ABOUT THIS TASK:
Repeat all of the data exactly. Leave nothing out.
RECORDS SHOWN Block Start
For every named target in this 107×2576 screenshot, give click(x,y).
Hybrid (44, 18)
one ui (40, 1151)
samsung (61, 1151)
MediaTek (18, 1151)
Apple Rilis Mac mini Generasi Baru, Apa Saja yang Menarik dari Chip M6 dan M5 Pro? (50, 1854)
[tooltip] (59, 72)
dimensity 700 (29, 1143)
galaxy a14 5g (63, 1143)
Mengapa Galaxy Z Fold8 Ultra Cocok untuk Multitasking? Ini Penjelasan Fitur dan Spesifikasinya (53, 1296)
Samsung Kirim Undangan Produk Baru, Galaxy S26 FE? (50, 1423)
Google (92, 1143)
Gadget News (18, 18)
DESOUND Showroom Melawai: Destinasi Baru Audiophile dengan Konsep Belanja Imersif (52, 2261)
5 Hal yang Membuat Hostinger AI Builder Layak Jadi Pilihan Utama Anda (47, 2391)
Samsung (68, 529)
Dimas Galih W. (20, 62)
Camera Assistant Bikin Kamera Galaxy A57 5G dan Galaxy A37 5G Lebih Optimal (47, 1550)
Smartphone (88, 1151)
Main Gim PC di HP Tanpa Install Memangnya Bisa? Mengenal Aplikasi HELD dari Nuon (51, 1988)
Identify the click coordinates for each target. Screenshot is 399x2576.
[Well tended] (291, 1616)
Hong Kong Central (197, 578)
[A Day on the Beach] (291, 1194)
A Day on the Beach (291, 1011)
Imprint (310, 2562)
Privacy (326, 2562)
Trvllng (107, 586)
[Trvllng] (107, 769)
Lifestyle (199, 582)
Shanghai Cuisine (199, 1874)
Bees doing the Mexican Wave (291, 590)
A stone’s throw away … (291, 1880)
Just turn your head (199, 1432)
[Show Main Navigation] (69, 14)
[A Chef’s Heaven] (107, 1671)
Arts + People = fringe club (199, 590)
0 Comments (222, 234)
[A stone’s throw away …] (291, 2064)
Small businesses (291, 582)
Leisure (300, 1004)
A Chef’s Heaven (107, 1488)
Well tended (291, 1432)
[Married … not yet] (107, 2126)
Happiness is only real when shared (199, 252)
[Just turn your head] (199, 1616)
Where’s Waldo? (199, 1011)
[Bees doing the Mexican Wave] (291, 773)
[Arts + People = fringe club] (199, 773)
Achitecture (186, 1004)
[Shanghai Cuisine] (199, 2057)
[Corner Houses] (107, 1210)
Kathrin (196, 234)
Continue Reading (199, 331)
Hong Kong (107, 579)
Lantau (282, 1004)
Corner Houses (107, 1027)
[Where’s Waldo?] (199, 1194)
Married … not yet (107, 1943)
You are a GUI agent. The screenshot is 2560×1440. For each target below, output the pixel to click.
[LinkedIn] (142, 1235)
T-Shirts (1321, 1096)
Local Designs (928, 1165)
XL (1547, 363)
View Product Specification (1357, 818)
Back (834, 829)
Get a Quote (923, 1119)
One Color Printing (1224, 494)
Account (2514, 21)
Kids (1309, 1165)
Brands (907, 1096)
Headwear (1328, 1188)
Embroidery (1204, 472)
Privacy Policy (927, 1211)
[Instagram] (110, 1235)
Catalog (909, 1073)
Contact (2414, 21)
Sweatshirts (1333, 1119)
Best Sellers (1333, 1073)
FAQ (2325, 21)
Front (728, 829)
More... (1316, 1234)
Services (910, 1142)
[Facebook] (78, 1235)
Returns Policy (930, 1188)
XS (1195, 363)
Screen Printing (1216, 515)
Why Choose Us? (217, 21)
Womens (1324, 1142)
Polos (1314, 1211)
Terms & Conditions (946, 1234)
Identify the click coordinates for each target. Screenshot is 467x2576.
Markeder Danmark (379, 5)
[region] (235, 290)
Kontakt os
RECORDS SHOWN Block End
YOUR RESPONSE:
For every named target in this 107×2576 screenshot, give click(x,y).
Hybrid (44, 18)
one ui (40, 1151)
samsung (61, 1151)
MediaTek (18, 1151)
Apple Rilis Mac mini Generasi Baru, Apa Saja yang Menarik dari Chip M6 dan M5 Pro? (50, 1854)
[tooltip] (59, 72)
dimensity 700 (29, 1143)
galaxy a14 5g (63, 1143)
Mengapa Galaxy Z Fold8 Ultra Cocok untuk Multitasking? Ini Penjelasan Fitur dan Spesifikasinya (53, 1296)
Samsung Kirim Undangan Produk Baru, Galaxy S26 FE? (50, 1423)
Google (92, 1143)
Gadget News (18, 18)
DESOUND Showroom Melawai: Destinasi Baru Audiophile dengan Konsep Belanja Imersif (52, 2261)
5 Hal yang Membuat Hostinger AI Builder Layak Jadi Pilihan Utama Anda (47, 2391)
Samsung (68, 529)
Dimas Galih W. (20, 62)
Camera Assistant Bikin Kamera Galaxy A57 5G dan Galaxy A37 5G Lebih Optimal (47, 1550)
Smartphone (88, 1151)
Main Gim PC di HP Tanpa Install Memangnya Bisa? Mengenal Aplikasi HELD dari Nuon (51, 1988)
Identify the click coordinates for each target. Screenshot is 399x2576.
[Well tended] (291, 1616)
Hong Kong Central (197, 578)
[A Day on the Beach] (291, 1194)
A Day on the Beach (291, 1011)
Imprint (310, 2562)
Privacy (326, 2562)
Trvllng (107, 586)
[Trvllng] (107, 769)
Lifestyle (199, 582)
Shanghai Cuisine (199, 1874)
Bees doing the Mexican Wave (291, 590)
A stone’s throw away … (291, 1880)
Just turn your head (199, 1432)
[Show Main Navigation] (69, 14)
[A Chef’s Heaven] (107, 1671)
Arts + People = fringe club (199, 590)
0 Comments (222, 234)
[A stone’s throw away …] (291, 2064)
Small businesses (291, 582)
Leisure (300, 1004)
A Chef’s Heaven (107, 1488)
Well tended (291, 1432)
[Married … not yet] (107, 2126)
Happiness is only real when shared (199, 252)
[Just turn your head] (199, 1616)
Where’s Waldo? (199, 1011)
[Bees doing the Mexican Wave] (291, 773)
[Arts + People = fringe club] (199, 773)
Achitecture (186, 1004)
[Shanghai Cuisine] (199, 2057)
[Corner Houses] (107, 1210)
Kathrin (196, 234)
Continue Reading (199, 331)
Hong Kong (107, 579)
Lantau (282, 1004)
Corner Houses (107, 1027)
[Where’s Waldo?] (199, 1194)
Married … not yet (107, 1943)
You are a GUI agent. The screenshot is 2560×1440. For each target below, output the pixel to click.
[LinkedIn] (142, 1235)
T-Shirts (1321, 1096)
Local Designs (928, 1165)
XL (1547, 363)
View Product Specification (1357, 818)
Back (834, 829)
Get a Quote (923, 1119)
One Color Printing (1224, 494)
Account (2514, 21)
Kids (1309, 1165)
Brands (907, 1096)
Headwear (1328, 1188)
Embroidery (1204, 472)
Privacy Policy (927, 1211)
[Instagram] (110, 1235)
Catalog (909, 1073)
Contact (2414, 21)
Sweatshirts (1333, 1119)
Best Sellers (1333, 1073)
FAQ (2325, 21)
Front (728, 829)
More... (1316, 1234)
Services (910, 1142)
[Facebook] (78, 1235)
Returns Policy (930, 1188)
XS (1195, 363)
Screen Printing (1216, 515)
Why Choose Us? (217, 21)
Womens (1324, 1142)
Polos (1314, 1211)
Terms & Conditions (946, 1234)
Identify the click coordinates for each target. Screenshot is 467x2576.
Markeder Danmark (379, 5)
[region] (235, 290)
Kontakt os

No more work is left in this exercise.